🤖 AI Summary
This work addresses the limited precision in localizing interactive regions within open-vocabulary 3D point clouds, a challenge arising from the lack of spatial structure in semantic labels. To overcome this, the authors propose a Voxel-enhanced Affordance detection framework that, for the first time, integrates multi-scale voxelized geometric features extracted by a pretrained 3D VQVAE with language-guided autoregressive output tokens.

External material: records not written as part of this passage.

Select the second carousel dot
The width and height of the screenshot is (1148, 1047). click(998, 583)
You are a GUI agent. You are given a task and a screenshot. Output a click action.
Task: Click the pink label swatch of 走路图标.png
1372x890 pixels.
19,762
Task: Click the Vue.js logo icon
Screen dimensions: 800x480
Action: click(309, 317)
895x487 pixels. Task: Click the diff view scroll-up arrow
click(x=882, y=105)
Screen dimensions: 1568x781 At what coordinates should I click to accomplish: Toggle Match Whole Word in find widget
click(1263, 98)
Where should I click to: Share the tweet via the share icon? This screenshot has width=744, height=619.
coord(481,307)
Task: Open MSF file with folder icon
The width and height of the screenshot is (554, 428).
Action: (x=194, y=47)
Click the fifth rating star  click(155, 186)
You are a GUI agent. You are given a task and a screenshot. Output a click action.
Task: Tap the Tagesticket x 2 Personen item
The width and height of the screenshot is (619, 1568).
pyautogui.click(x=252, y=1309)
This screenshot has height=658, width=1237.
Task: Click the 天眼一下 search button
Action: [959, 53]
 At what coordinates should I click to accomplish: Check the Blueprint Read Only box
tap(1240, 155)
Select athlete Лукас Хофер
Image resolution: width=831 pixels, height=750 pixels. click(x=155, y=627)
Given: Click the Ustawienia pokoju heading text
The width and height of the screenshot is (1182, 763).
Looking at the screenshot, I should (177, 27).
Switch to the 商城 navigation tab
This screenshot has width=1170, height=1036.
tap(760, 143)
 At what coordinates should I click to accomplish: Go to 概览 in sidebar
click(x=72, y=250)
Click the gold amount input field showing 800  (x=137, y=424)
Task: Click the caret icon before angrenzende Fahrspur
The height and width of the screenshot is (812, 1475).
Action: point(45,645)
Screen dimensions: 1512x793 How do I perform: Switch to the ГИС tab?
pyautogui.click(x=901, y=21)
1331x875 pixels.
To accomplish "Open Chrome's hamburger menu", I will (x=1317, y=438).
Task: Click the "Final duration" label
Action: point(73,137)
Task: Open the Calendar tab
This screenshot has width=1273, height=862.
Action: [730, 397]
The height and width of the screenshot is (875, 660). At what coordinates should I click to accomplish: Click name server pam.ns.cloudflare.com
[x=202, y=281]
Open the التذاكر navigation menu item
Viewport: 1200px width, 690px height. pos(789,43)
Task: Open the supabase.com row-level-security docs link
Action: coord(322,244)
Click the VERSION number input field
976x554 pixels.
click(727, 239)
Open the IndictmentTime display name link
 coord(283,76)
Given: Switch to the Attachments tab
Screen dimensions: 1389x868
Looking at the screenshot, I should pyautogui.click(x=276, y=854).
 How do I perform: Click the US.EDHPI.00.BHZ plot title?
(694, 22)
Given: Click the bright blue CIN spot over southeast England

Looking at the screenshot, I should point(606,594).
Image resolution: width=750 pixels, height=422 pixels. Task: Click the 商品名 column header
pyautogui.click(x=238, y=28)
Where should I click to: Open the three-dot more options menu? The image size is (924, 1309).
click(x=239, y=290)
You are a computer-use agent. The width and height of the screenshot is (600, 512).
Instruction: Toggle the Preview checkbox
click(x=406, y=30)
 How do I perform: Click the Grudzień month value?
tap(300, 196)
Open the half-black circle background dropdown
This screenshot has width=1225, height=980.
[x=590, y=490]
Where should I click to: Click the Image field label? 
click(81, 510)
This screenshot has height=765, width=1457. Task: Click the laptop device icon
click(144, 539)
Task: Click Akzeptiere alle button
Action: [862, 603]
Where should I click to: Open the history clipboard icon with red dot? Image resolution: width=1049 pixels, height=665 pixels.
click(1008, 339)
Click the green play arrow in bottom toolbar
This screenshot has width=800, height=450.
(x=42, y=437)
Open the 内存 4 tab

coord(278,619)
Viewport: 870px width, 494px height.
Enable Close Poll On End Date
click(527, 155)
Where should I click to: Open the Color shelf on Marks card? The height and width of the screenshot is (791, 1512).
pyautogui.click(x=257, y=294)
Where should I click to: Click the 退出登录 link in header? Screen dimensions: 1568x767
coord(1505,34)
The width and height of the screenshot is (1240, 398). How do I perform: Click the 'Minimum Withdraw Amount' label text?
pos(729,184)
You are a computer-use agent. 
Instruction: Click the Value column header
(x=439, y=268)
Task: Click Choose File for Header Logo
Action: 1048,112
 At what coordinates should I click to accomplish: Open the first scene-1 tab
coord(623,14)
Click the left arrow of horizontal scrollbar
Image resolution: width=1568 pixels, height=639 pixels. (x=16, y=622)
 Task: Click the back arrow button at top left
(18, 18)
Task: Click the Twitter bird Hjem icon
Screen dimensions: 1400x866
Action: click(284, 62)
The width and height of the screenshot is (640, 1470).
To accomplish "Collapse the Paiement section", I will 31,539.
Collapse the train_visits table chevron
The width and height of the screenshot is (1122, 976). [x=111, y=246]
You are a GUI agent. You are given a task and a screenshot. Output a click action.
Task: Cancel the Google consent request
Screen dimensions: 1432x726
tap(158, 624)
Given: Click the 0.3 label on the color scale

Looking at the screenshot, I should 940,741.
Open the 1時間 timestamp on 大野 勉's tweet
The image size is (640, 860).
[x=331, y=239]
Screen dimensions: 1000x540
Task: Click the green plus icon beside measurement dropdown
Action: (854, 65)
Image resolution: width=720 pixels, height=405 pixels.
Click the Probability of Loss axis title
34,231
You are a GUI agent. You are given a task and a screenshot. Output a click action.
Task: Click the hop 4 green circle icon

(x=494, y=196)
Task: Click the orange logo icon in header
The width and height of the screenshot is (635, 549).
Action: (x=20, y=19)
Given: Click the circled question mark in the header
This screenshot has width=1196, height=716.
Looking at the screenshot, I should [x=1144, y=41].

Cross-attention mechanisms align semantic queries with geometric patterns, while a learnable gating mechanism dynamically modulates the fusion strength between modalities, yielding spatially aware and highly generalizable segmentation masks. With the VQVAE encoder frozen, the method achieves state-of-the-art performance on open-vocabulary 3D affordance detection, improving mIoU by approximately 8%, and demonstrates successful zero-shot transfer to real-world robotic manipulation of novel objects.
📝 Abstract
Open-vocabulary 3D affordance detection requires localizing interaction regions on point clouds given novel affordance descriptions. Recent methods extend multimodal large language models (MLLMs) with special output tokens that are decoded into segmentation masks. However, these tokens are produced through autoregressive generation, which models sequential dependencies rather than spatial neighborhood relations, leaving them semantically rich but spatially impoverished for 3D localization. We propose Voxel-enhanced Affordance detection (VoxAfford), which bypasses this bottleneck by injecting multi-scale geometric features from a frozen pre-trained 3D VQVAE encoder into the output tokens after generation. Each output token uses its affordance semantics as a query to retrieve relevant geometric patterns from its paired voxel scale via cross-attention, with a learned compatibility gate controlling the injection strength. The enhanced tokens are then aggregated into a spatially-aware affordance prompt through semantic-conditioned attention and propagated alongside per-point features to generate the final mask. Experiments on open-vocabulary affordance detection tasks show that VoxAfford achieves state-of-the-art performance with approximately an 8% improvement in mIoU, and real robot experiments confirm zero-shot transfer to novel objects.